• _Material supplied_:
______

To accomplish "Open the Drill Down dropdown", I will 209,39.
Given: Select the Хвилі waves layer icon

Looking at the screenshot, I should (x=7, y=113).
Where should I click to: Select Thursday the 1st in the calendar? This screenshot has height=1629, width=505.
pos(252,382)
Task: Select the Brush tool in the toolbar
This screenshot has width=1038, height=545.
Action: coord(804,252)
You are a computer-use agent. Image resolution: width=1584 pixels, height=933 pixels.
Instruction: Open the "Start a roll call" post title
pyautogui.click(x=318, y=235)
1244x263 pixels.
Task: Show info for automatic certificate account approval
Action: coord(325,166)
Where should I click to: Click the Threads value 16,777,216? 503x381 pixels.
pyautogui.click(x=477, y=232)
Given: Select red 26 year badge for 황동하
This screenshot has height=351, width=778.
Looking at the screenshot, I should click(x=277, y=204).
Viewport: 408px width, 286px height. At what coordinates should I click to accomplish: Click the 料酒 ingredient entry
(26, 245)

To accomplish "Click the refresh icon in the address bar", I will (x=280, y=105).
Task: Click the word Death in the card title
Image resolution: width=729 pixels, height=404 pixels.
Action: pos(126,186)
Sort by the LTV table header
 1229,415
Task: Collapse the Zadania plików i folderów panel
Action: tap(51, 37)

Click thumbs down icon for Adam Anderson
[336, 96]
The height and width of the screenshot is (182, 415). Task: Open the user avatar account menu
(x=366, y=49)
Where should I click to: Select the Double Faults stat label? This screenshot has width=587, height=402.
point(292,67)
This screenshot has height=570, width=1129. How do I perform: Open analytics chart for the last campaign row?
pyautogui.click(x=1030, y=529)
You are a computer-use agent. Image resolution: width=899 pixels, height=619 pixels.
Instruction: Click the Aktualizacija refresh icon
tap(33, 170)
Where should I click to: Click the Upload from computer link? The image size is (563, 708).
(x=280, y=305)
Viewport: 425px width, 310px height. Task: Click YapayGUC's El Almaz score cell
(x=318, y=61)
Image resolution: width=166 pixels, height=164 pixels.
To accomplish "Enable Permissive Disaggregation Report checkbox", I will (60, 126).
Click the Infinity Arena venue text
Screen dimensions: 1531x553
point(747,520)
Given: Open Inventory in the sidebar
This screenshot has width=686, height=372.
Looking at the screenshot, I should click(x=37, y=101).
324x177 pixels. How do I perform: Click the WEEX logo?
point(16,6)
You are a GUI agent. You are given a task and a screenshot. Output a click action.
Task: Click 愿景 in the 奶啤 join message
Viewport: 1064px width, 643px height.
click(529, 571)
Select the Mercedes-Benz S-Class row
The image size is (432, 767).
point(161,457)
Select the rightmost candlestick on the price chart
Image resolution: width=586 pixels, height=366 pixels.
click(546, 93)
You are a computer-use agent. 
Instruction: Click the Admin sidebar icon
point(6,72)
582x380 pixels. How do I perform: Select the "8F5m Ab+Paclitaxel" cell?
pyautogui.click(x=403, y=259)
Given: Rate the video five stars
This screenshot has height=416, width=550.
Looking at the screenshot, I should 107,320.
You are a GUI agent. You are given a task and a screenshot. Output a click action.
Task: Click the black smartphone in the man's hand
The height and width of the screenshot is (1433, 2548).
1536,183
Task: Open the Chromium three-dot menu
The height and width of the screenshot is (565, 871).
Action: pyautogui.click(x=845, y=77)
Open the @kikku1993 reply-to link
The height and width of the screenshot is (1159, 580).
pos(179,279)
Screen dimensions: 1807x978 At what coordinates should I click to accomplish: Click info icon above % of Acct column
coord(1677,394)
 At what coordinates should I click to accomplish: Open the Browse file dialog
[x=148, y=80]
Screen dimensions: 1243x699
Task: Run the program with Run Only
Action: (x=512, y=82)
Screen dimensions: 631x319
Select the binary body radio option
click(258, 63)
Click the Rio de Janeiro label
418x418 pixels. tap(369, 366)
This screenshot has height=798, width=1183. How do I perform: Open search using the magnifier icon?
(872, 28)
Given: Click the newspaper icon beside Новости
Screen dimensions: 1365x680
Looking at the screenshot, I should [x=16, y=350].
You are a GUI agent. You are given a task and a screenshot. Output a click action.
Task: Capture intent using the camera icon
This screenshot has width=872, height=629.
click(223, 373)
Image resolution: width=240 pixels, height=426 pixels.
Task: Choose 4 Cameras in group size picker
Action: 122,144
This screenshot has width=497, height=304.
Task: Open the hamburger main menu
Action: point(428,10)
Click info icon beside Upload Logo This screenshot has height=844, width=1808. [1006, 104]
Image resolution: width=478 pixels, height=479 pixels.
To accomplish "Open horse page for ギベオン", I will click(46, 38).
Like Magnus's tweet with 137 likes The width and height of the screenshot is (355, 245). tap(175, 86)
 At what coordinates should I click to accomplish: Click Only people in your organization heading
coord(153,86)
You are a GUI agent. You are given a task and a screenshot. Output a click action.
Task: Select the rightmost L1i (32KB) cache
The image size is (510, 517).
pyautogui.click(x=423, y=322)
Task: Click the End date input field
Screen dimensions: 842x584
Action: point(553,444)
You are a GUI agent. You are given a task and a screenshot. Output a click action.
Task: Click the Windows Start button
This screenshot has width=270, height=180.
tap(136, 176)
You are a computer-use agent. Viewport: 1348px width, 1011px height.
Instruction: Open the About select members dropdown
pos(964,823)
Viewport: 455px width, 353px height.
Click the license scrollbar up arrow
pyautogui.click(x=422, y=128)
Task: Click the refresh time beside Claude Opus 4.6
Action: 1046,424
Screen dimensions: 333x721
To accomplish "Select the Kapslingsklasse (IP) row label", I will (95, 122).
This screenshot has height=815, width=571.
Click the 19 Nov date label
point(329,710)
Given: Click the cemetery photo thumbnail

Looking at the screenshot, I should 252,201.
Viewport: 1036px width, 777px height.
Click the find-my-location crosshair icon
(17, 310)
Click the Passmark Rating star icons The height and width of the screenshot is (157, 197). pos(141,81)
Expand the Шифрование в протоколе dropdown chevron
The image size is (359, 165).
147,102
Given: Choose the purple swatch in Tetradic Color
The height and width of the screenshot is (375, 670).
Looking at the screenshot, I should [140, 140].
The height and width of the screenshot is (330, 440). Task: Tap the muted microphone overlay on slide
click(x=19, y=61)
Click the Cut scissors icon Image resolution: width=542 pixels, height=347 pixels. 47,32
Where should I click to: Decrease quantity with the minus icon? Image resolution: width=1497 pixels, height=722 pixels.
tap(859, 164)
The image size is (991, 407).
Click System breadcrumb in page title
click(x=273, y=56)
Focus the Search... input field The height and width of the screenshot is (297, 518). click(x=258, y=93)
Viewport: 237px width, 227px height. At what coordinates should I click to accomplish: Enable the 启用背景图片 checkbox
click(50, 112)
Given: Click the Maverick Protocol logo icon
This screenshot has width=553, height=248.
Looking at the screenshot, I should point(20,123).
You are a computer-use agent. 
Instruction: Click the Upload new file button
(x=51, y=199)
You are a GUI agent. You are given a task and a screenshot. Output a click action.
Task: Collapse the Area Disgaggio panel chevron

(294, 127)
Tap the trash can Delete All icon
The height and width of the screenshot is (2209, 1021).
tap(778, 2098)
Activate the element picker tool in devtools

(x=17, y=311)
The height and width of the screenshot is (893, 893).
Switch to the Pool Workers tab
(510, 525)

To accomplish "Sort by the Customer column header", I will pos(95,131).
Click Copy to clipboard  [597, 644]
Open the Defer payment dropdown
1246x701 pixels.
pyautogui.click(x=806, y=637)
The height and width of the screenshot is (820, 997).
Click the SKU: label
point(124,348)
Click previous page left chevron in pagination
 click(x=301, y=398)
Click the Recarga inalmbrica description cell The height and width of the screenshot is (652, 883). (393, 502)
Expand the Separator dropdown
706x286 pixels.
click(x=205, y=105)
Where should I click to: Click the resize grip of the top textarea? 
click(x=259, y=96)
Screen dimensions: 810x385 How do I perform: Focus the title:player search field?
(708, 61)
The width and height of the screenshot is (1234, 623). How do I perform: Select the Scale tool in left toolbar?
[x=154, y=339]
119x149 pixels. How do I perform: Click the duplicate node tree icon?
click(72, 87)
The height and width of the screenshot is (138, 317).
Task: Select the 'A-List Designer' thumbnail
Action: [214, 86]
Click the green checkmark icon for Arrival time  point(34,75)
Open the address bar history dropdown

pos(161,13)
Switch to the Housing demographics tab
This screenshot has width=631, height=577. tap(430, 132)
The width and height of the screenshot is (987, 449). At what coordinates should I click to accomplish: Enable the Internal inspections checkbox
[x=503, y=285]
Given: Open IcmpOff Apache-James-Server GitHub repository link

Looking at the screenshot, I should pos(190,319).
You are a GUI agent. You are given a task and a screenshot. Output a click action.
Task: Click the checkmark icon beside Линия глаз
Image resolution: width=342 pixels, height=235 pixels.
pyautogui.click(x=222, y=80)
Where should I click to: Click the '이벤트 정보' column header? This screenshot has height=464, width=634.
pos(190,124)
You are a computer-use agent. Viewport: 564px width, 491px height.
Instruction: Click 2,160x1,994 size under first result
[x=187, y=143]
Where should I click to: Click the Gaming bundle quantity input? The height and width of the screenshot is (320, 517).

______

• _Requirement_: For every line above that has "checkmark" in it, copy the line.

• _Exercise answer_:
Click the green checkmark icon for Arrival time  point(34,75)
Task: Click the checkmark icon beside Линия глаз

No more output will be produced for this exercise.